THE LONG ROAD BACK: REOPENING AFTER THE SHUTDOWN
The pandemic’s shockwave flattened the live economy. For Johannesburg Expo Centre , a temporary pivot to field-hospital operations allowed them to retain most of their team—an extraordinary outcome that meant, when restrictions lifted, they were already operational. The bigger task was confidence-building: persuading organisers, exhibitors, and visitors that live works again.
Here, Craig turned deliberately to the public sector. In South Africa, he argues, government participation is often the engine that enables scale and underwrites outcomes—financially and reputationally. Re-anchoring a flagship consumer show with strong public-sector support helped catalyse broader trust. The message to market was clear: when the doors open, quality visitors follow; when quality visitors follow, exhibitors invest; when exhibitors invest, the flywheel spins again.
Leadership as a practice, not a position Inside the business, Craig leads with a simple frame: give people responsibility, then get out of their way. His core is lean—three direct reports steering venue, live/exhibitions, and infrastructure across multiple cities—deliberately empowered to solve, decide, and own outcomes. “If I’m micromanaging, I don’t need you,” he says candidly. “Make decisions. If you make mistakes, good—learn and push on. But don’t duck and dive. Take accountability.”
He brings the same clarity to performance: output over optics. Whether someone is in the office five days or three is secondary to delivering the plan. He models consistency—on-site by 7 am, even during lockdowns—and believes culture is built by showing up, talking face-to-face, and making decisions at the right level. “We work with people,” he says with a grin. “There’s no better job than meeting new ones every day and building something together.”

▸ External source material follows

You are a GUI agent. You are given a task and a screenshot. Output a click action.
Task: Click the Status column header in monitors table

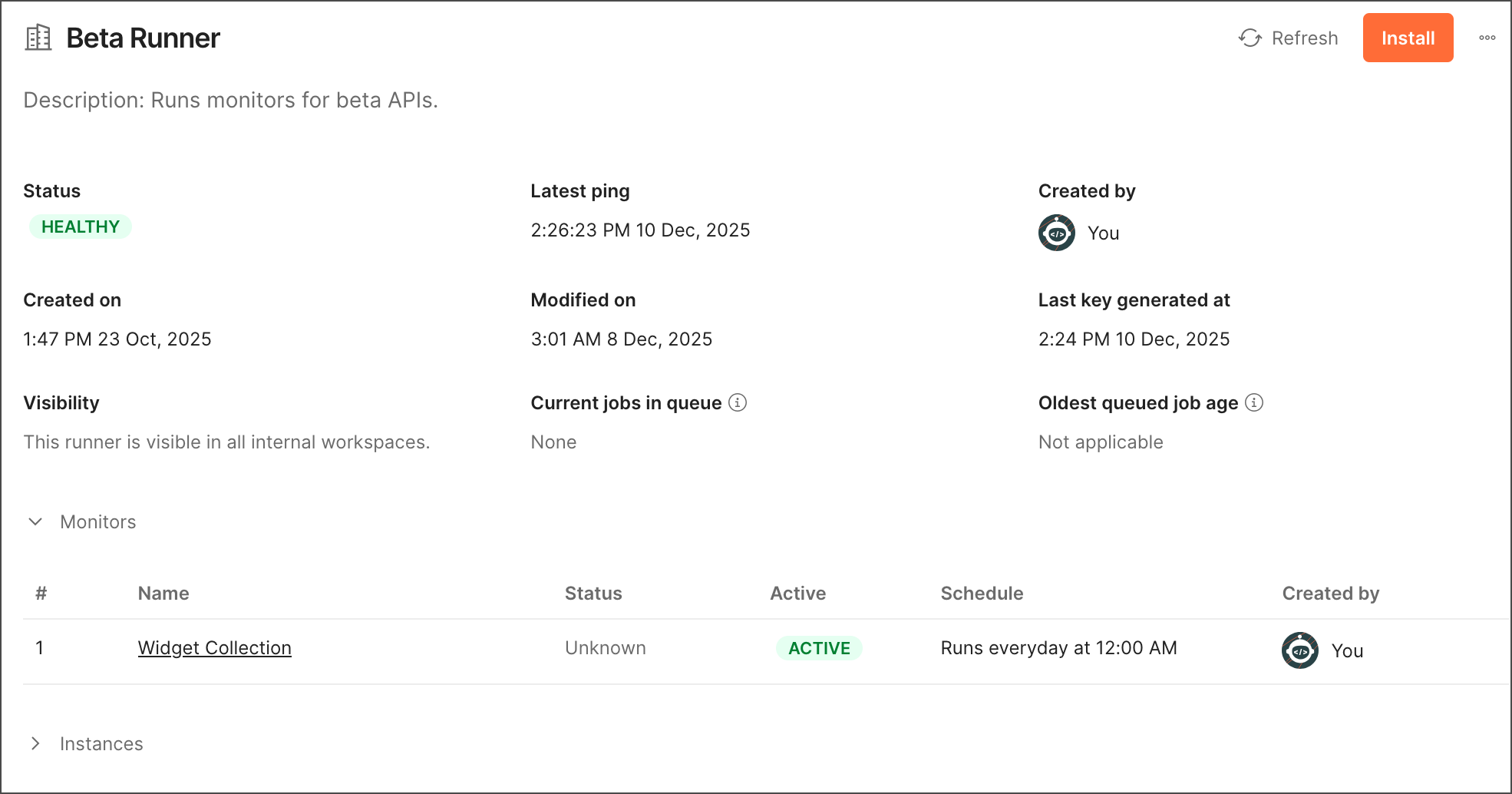click(593, 594)
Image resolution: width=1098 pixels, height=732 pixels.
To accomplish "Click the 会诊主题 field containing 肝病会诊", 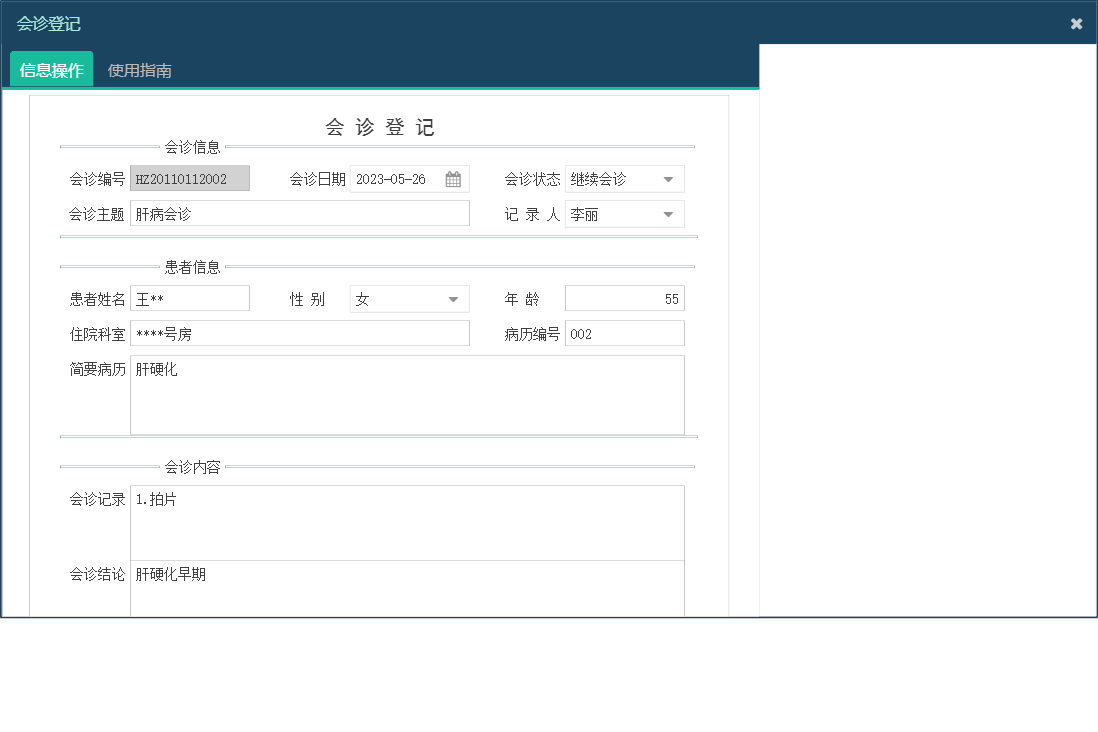I will coord(300,213).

SUSTAINABILITY (THE KIND THAT COUNTS)
We asked Craig about sustainability, and he resists buzzwords. Not because he discounts their importance, but because he believes the sector sometimes confuses posters with practice. “Sustainable events are delivered events,” he says. “If you’re an organiser, bring the audience your exhibitors pay for. If you’re a supplier, build exactly what you promised at the quality you promised. If you’re a venue, make it effortless for organisers to succeed.” Do those repeatedly, and economic, social, and environmental benefits follow—because the event exists, grows, and keeps earning the right to improve.

THE LEGACY HE WANTS TO LEAVE
Leadership is the through-line in Craig’s story. Not the positional kind—the “boss” label he deflects—but a posture: take responsibility for your space, wherever you stand. He talks about instilling this in his teams and at home. When he turned 50, he asked his then-11-year-old son to emcee the celebration; the boy took the room, and the experience became a springboard to captaincies and confidence at school. “It’s not arrogance,” Craig says. “It’s choosing accountability. At work, at a book club, at the golf club—lead where you are.”
And to the youth aiming, one day, to sit where he sits? “Don’t be afraid to fail,” he says. “If you give something your full 100%—skill, responsibility, commitment—chances are you’ll succeed. If you stumble, you’ll learn precisely what to do better next time. But you have to try.”

WHY HE’S AN INDUSTRY LEGEND
Because Craig Newman has done it all—and done it with consistency. He has stood on every side of the floor plan: building stands, selling space, running venues, and framing national conversations that attract global capital. He has anchored teams through the sector’s most difficult chapter and helped coax confidence back into the market with pragmatism and patience. He mentors by trusting, leads by example, and measures success not by applause but by repeat business.
Most of all, he reminds the industry that credibility is earned one delivered promise at a time—stand by stand, show by show, year by year. That is the work. That is the legacy. And that is why, for Meetings’ September/October edition, we honour him as an Industry Legend.